Exercise. Each record that follows should be repeated exactly, with no pictures carried over.

Provided material.
= Beginning of Section =

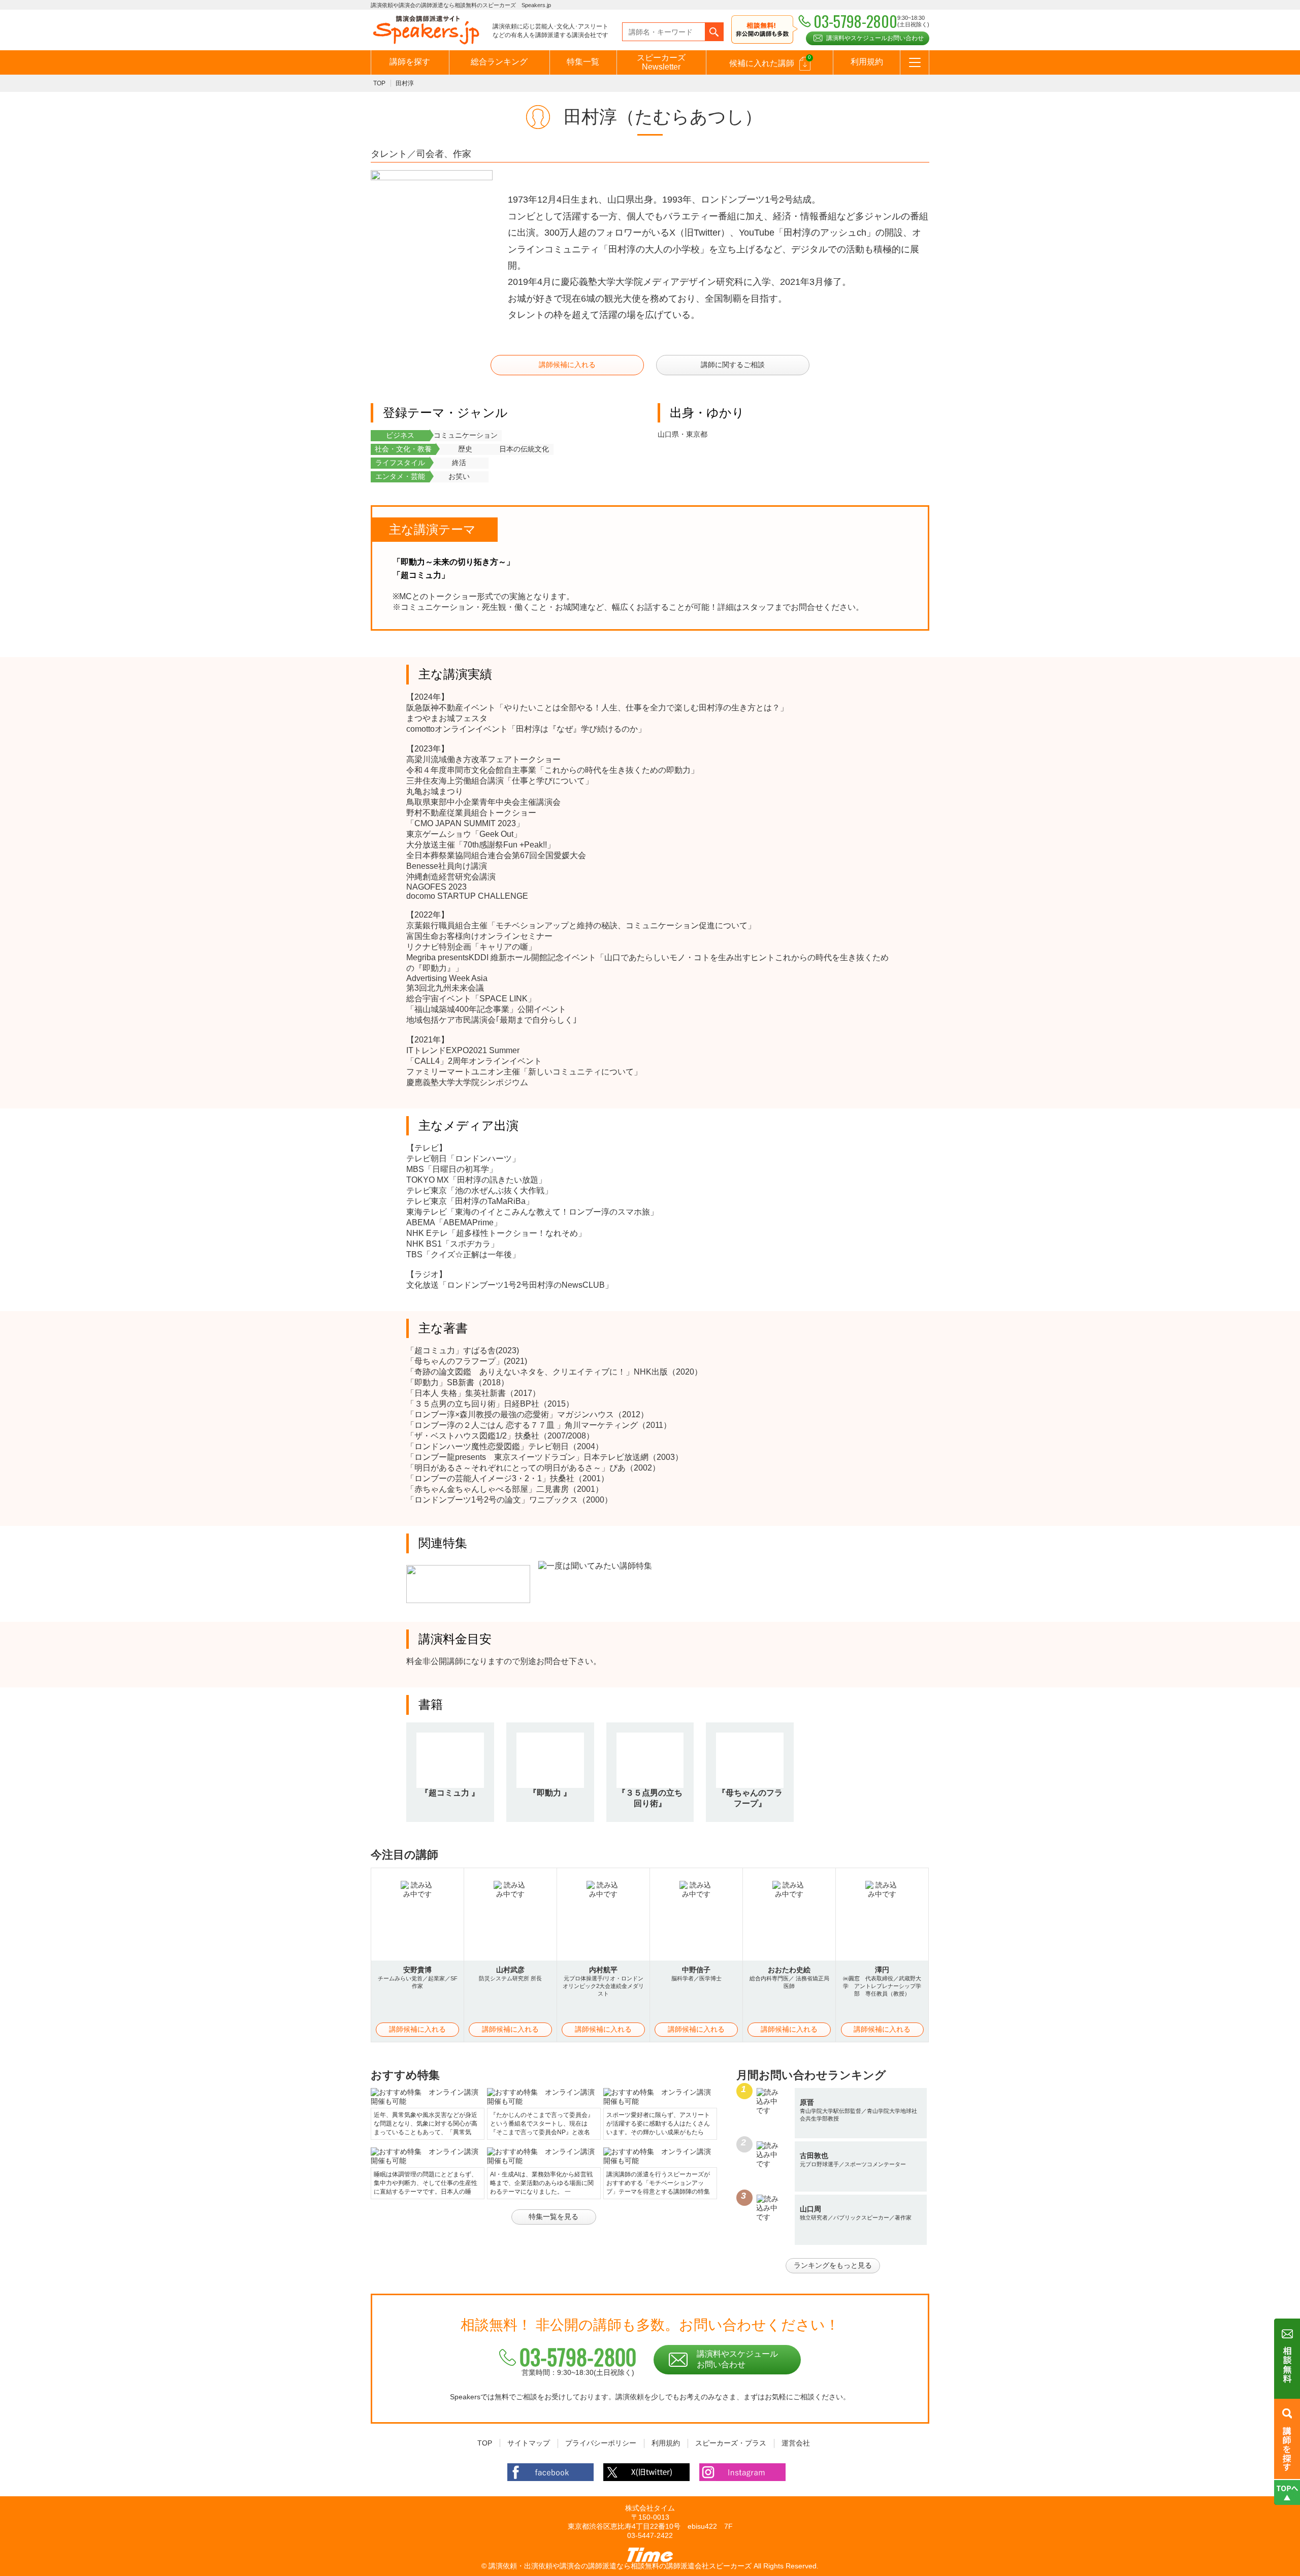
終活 (459, 463)
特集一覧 (583, 61)
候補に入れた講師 (770, 61)
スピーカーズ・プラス (730, 2443)
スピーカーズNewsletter (661, 62)
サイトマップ (528, 2443)
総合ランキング (499, 61)
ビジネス (400, 435)
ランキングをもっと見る (833, 2265)
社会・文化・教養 (403, 449)
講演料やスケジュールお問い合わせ (875, 38)
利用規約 (867, 61)
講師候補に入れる (567, 365)
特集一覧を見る (553, 2216)
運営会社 (796, 2443)
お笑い (459, 476)
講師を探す (409, 61)
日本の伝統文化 (524, 449)
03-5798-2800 (577, 2356)
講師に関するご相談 (733, 365)
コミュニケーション (466, 435)
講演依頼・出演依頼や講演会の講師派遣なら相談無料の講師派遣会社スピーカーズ (620, 2566)
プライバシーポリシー (600, 2443)
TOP (379, 83)
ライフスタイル (400, 463)
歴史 (465, 449)
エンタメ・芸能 (400, 476)
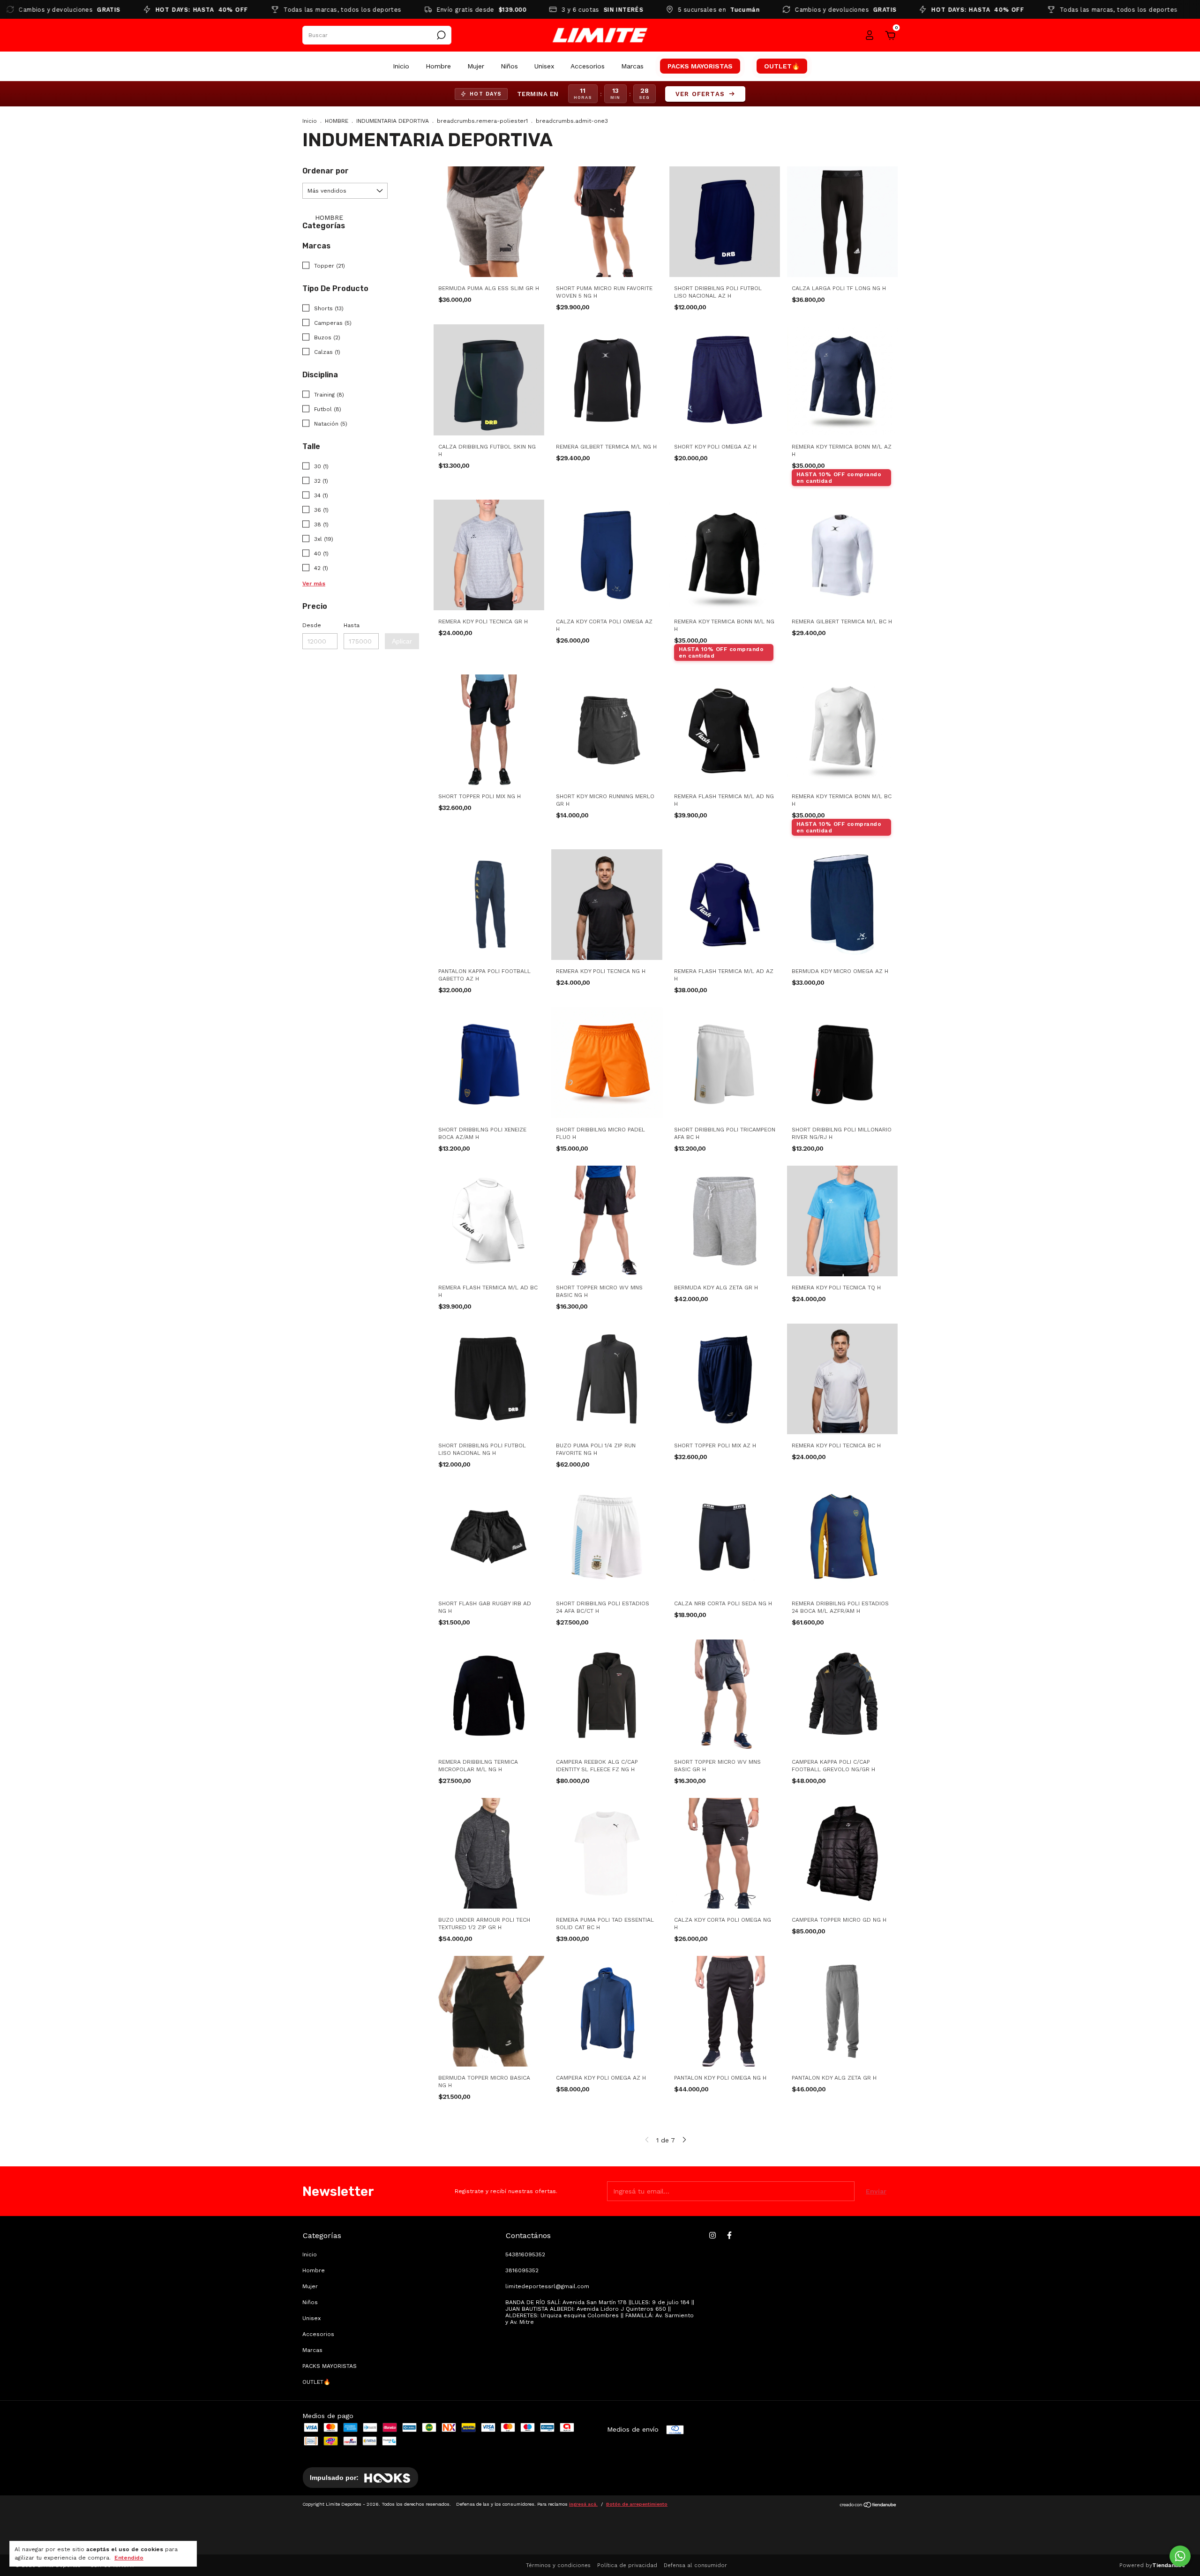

= End of Section =

Answer space.
終活 (459, 463)
特集一覧 (583, 61)
候補に入れた講師 (770, 61)
スピーカーズ・プラス (730, 2443)
スピーカーズNewsletter (661, 62)
サイトマップ (528, 2443)
総合ランキング (499, 61)
ビジネス (400, 435)
ランキングをもっと見る (833, 2265)
社会・文化・教養 (403, 449)
講演料やスケジュールお問い合わせ (875, 38)
利用規約 (867, 61)
講師候補に入れる (567, 365)
特集一覧を見る (553, 2216)
運営会社 (796, 2443)
お笑い (459, 476)
講師を探す (409, 61)
日本の伝統文化 (524, 449)
03-5798-2800 (577, 2356)
講師に関するご相談 (733, 365)
コミュニケーション (466, 435)
講演依頼・出演依頼や講演会の講師派遣なら相談無料の講師派遣会社スピーカーズ (620, 2566)
プライバシーポリシー (600, 2443)
TOP (379, 83)
ライフスタイル (400, 463)
歴史 (465, 449)
エンタメ・芸能 (400, 476)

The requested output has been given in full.